## Exercise passage
++++++++++++++++++++

EON Corp. IP Holdings, LLC v. Landis+Gyr Inc. et al
Filing
154
MEMORANDUM OPINION AND ORDER. Parties shall submit an agreed protective order incorporating the rulings described in this Order and the rulings in the Courts contemporaneous Order 153 addressing the remaining disputed provisions of the Protective Order to the Court by 6-19-2012. Signed by Magistrate Judge John D. Love on 06/12/12. cc:attys 6-12-12(mll, )
IN THE UNITED STATES DISTRICT COURT
FOR THE EASTERN DISTRICT OF TEXAS
TYLER DIVISION
EON CORP. IP HOLDINGS, LLC
Plaintiff,
v.
LANDIS+GYR INC., ET AL.,
Defendants
§
§
§
§
§
§
§
§
§
§
CIVIL ACTION NO. 6:11-CV-317
JURY TRIAL DEMANDED
MEMORANDUM OPINION AND ORDER
Before the Court is the parties’ Joint Motion for Entry of Protective Order. (Doc. No.

++++++++++++++++++++

## Supplied material
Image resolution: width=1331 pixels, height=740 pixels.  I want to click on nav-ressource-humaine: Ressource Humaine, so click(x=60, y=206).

++++++++++++++++++++

## Tasks to complete
- 1) In the court filing, by what date must the parties submit the agreed protective order to the Court?
- 2) Pull out the passage of the court filing word for word, starting with "EON Corp. IP Holdings, LLC v." and going on through "cc:attys 6-12-12(mll, )".

## Answer section
- 1) By 6-19-2012.

- 2)
EON Corp. IP Holdings, LLC v. Landis+Gyr Inc. et al
Filing
154
MEMORANDUM OPINION AND ORDER. Parties shall submit an agreed protective order incorporating the rulings described in this Order and the rulings in the Courts contemporaneous Order 153 addressing the remaining disputed provisions of the Protective Order to the Court by 6-19-2012. Signed by Magistrate Judge John D. Love on 06/12/12. cc:attys 6-12-12(mll, )